Dr. Juan Antonio Villanueva Herrero
Incontinencia fecal: hablarlo también es tratarlo
14 de marzo | Día Mundial de la Incontinencia

Hablar de incontinencia fecal sigue siendo incómodo para muchas personas. Y precisamente por eso, debemos hablarlo más.
El 14 de marzo se conmemora el Día Mundial de la Incontinencia, una fecha que busca educar y concienciar sobre la pérdida involuntaria del control de la vejiga o de las evacuaciones. En el caso de la incontinencia fecal, el silencio suele ser más fuerte que los síntomas.
La realidad es clara: no es un tema raro. Es un tema poco conversado.

Más frecuente de lo que imaginamos
La incontinencia fecal es la incapacidad de controlar las evacuaciones, lo que provoca que las heces se expulsen sin previo aviso. Puede presentarse como un escape ocasional al liberar gases o como una pérdida total del control intestinal.
A nivel mundial, 1 de cada 12 adultos vive con esta condición, lo que equivale a aproximadamente 27 millones de personas (AGA, Clinical Gastroenterology and Hepatology, 2024).
En México, se estima que 4.7% de la población general, con una edad media cercana a los 49 años, presenta incontinencia fecal (Manual para la Atención de la Salud en Personas Adultas Mayores, Gobierno de México).
Aunque su prevalencia aumenta con la edad, no es una parte normal del envejecimiento, ni necesariamente una consecuencia inevitable del parto.
Normalizar la conversación no significa normalizar el síntoma.

El peso del tabú
La disfunción del piso pélvico está rodeada de vergüenza.
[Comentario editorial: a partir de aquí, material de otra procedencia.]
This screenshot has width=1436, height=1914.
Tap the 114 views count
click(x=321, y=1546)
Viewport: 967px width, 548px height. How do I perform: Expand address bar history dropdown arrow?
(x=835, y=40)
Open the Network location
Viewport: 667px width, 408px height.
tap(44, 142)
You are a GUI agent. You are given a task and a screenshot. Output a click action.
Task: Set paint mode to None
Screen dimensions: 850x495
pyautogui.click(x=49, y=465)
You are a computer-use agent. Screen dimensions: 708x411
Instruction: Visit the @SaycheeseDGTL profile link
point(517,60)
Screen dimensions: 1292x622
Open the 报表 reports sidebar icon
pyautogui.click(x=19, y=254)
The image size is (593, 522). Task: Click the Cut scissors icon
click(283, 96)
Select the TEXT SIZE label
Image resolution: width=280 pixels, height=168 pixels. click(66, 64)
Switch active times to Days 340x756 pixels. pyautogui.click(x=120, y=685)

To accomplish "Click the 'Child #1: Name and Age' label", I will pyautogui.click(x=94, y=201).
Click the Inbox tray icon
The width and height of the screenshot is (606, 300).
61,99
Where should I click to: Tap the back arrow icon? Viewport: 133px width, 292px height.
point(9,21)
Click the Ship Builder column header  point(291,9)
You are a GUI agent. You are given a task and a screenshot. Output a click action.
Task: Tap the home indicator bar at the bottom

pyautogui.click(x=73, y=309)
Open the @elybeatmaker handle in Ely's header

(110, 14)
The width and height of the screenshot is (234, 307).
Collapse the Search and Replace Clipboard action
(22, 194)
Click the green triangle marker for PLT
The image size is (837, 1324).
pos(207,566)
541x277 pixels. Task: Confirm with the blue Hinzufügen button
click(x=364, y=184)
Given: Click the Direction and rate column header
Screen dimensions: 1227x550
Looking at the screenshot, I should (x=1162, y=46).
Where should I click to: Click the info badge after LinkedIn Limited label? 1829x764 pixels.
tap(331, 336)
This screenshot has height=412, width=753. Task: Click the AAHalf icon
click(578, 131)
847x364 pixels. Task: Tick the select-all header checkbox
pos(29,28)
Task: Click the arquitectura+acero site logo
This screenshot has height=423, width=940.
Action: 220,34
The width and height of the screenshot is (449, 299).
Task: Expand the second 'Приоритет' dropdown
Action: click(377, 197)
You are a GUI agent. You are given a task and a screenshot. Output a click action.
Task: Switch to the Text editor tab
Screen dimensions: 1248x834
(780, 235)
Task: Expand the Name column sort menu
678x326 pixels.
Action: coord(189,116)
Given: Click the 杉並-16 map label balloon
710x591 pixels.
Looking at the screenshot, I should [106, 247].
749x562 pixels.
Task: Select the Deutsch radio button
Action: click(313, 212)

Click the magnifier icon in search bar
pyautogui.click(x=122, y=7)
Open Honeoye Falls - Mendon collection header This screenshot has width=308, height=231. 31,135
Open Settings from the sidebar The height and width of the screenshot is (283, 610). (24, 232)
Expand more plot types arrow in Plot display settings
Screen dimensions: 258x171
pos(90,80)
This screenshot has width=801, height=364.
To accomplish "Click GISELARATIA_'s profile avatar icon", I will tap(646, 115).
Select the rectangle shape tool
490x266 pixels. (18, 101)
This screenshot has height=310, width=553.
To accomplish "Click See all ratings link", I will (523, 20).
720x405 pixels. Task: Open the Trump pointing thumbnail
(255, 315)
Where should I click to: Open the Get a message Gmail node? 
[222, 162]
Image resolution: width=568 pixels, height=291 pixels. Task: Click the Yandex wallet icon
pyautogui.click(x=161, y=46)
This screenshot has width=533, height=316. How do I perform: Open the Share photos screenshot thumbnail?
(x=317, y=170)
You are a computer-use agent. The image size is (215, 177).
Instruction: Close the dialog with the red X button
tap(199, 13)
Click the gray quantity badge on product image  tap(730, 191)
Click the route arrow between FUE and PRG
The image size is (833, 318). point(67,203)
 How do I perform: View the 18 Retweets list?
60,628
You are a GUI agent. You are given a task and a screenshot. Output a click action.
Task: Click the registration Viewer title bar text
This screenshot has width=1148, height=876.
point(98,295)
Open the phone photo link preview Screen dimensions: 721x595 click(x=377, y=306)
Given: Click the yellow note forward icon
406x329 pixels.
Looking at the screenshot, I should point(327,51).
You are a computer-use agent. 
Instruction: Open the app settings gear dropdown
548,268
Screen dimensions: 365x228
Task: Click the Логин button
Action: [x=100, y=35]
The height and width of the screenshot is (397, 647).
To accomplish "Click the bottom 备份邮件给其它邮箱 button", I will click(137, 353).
Muchas personas tardan años en buscar ayuda por miedo, pena o la creencia de que “no tiene solución”.
Este retraso en la consulta médica impacta la calidad de vida:
- Aislamiento social.
- Ansiedad anticipatoria.
- Alteraciones en la vida íntima.
- Cambios en la autoestima.
Como coloproctólogo, he visto cómo el simple hecho de explicar que existe tratamiento genera alivio inmediato. La información reduce el estigma.
¿Por qué ocurre?
La incontinencia fecal puede tener múltiples causas:
- Debilidad de los músculos del piso pélvico.
- Lesiones obstétricas.
- Problemas neurológicos.
- Cambios hormonales, especialmente en mujeres.
- Enfermedades que afectan el recto o los nervios.
Cada caso requiere evaluación individual. No todos los pacientes presentan el mismo origen ni la misma intensidad de síntomas.

Opciones de tratamiento: del fortalecimiento a la innovación
El abordaje comienza, en muchos casos, con estrategias conservadoras:
- Ejercicios de fortalecimiento del piso pélvico.
- Terapias de rehabilitación.
- Ajustes dietéticos.
- Manejo farmacológico según el caso.
Cuando estas medidas no son suficientes, la medicina ha avanzado hacia soluciones innovadoras y mínimamente invasivas.
Una de ellas es la Neuromodulación del Nervio Sacro.
Neuromodulación del Nervio Sacro: tecnología al servicio de la dignidad
La neuromodulación sacra es una técnica de estimulación neuroeléctrica que mejora la comunicación entre el cerebro y los nervios que controlan el colon y el piso pélvico.
Funciona mediante:
- Electrodos, que transmiten impulsos eléctricos a los nervios sacros.
- Un neuromodulador, dispositivo similar a un marcapasos que se implanta debajo de la piel.
Es un tratamiento reversible, ajustable y mínimamente invasivo. Antes de la implantación definitiva, se realiza una prueba para evaluar la respuesta del paciente.
Entre sus ventajas:
- No genera farmacodependencia.
- Permite mantener una vida activa.
- Mejora significativamente el control de los síntomas.
La innovación médica hoy nos permite ofrecer alternativas que antes no existían.

Calidad de vida: el objetivo central
La incontinencia fecal no solo afecta el cuerpo. Afecta la confianza, la seguridad y la libertad.
El tratamiento temprano puede cambiar radicalmente la experiencia del paciente. No hablamos únicamente de controlar síntomas; hablamos de recuperar la dignidad.

Un llamado en el Día Mundial de la Incontinencia
El mensaje es claro:
- No es una condición rara.
- No es motivo de vergüenza.
- No es inevitable.
- Y sí tiene tratamiento.
Fomentar un diálogo abierto entre pacientes, familias y profesionales de la salud es una responsabilidad compartida.
Hablarlo es el primer paso.
Consultar es el segundo.
Recuperar la calidad de vida es el objetivo.